Não é que o cantor, compositor e dançarino tivesse feito uma performance pálida: estavam lá o moonwalk, os gritinhos, o jeito resfolegado de cantar e ao mesmo tempo a absurda precisão e dominio musical dele e de sua equipe de músicos, bailarinos e técnicos. Tudo perfeito e minucioso, como tinha que ser. Tudo controlado e sincronizado, como nas festas do Oscar e nos musicais da Broadway, know-how que os americanos desenvolveram e que praticam como ninguém.
O problema foi a concepção do espetáculo: não era um show de MJ, e sim uma coletânea de seus clips, encenados ao vivo com a mesma direção com que foram imortalizados na tela das TVs e no imaginário das pessoas. Mesma coreografia, mesmo figurino, tudo sublinhando que o importante era fazer igual ao original. E mais: entre cada número musical, passavam-se cerca de 5 minutos (!!!) durante os quais nada acontecia. NADA. Nem música, nem imagens no telão, somente o palco vazio esperando a montagem do próximo cenário. E o público foi esfriando. E o show foi ficando chato. Era um espetáculo criado para funcionar no Kodak Theatre de Los Angeles (casa do Oscar), aonde o backstage é construido para esse tipo de montagem. Mas ali não funcionava, e o que era para se tornar um grande momento musical virava uma espécie de museu de cera encenado, uma cópia idêntica das imagens orbitando em torno de sua persona. Sala de espelhos sobre o palco.

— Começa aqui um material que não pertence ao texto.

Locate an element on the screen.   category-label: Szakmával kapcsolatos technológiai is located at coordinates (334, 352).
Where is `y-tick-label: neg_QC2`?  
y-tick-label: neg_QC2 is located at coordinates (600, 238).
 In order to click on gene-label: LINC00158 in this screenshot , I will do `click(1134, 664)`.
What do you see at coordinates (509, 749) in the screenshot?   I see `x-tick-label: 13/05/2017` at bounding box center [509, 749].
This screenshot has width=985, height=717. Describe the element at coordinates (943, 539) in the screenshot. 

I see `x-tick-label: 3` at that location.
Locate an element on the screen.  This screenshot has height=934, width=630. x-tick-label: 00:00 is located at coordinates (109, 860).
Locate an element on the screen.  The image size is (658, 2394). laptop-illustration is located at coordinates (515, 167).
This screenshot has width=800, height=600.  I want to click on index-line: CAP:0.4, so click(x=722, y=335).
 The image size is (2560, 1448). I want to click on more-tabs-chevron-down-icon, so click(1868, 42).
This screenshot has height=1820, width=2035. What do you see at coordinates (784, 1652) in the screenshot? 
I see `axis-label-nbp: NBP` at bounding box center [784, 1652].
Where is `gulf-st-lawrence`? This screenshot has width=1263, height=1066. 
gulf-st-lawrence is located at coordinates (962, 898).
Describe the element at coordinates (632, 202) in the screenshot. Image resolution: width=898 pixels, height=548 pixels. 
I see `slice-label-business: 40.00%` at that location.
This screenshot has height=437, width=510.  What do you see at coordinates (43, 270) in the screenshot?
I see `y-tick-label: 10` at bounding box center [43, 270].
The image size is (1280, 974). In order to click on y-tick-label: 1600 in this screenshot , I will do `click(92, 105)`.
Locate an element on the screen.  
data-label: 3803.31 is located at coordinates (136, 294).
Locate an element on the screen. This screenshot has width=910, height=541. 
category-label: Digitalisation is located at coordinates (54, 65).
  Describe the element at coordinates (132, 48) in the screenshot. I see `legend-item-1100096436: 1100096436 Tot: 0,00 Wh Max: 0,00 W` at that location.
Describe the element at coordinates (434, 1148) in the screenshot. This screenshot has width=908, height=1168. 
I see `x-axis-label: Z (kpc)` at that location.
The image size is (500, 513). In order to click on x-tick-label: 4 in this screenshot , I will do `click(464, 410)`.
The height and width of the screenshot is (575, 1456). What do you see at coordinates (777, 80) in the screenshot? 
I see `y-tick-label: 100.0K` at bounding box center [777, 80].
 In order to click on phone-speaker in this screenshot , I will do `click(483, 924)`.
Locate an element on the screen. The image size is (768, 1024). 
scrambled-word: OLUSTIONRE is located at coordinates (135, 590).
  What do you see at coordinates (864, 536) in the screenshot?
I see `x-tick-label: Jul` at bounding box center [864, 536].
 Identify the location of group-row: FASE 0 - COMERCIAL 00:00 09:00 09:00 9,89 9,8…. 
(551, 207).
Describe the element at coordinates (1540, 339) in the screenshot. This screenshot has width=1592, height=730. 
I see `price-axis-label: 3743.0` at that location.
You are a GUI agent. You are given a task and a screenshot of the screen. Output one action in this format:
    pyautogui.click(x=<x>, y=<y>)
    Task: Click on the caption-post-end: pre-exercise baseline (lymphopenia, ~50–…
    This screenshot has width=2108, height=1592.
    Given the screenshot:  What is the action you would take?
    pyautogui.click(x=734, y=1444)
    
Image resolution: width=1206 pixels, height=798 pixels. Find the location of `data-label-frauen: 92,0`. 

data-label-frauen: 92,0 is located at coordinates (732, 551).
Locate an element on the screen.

O que, aliás, diz muito sobre quem foi esse mito da música pop e sobre o que significa ser um mito midiático, hoje em dia. Ou antes, o que significa ficar preso em suas próprias imagens, amplificadas e ecoando ao redor do mundo, sem o controle de seu criador. Talvez, para se perpetuar em Peter Pan, MJ tivesse mesmo que tentar ter todo o controle sobre sua produção visual, na inútil tentativa de evitar que o futuro viesse e ele crescesse. Mas o futuro veio, e com ele as acusações de pedofilia e a exploração sensacionalista da mídia sobre seus atos: virou genro póstumo de Elvis Presley, pareceu querer jogar o filho pela janela, usou o próprio corpo para testar sua triste mutação fisica (nos versos de Gilberto Gil: “Michael Jackson ainda resiste/ Porque além de branco ficou triste”). Nesse sentido, foi Peter Pan e Dorian Gray falidos: o personagem de Oscar Wilde não queria envelhecer, mas com o tempo seu retrato passou a mostrar cada vez mais uma pessoa fisicamente deformada.
O triste, nisso tudo, foi a imagem do mito se apossar do talento musical que ele tinha desde criança, dominando e secando sua gigantesca musicalidade. Jogado aos leões do star system, MJ não conseguiu evitar de ser esquartejado ainda em vida. Seu gênio musical foi minguando, na desesperada tentativa de repetir o impacto que foi Thriller. Novamente, a repetição, o clip copiado ao vivo, a auto-simulação no lugar da auto-invenção. Esse é um jogo que interessa à mídia, e infelizmente interessou a MJ também. Ou talvez ele não tivesse escolha e esse fosse seu destino escrito - se é que isso existe.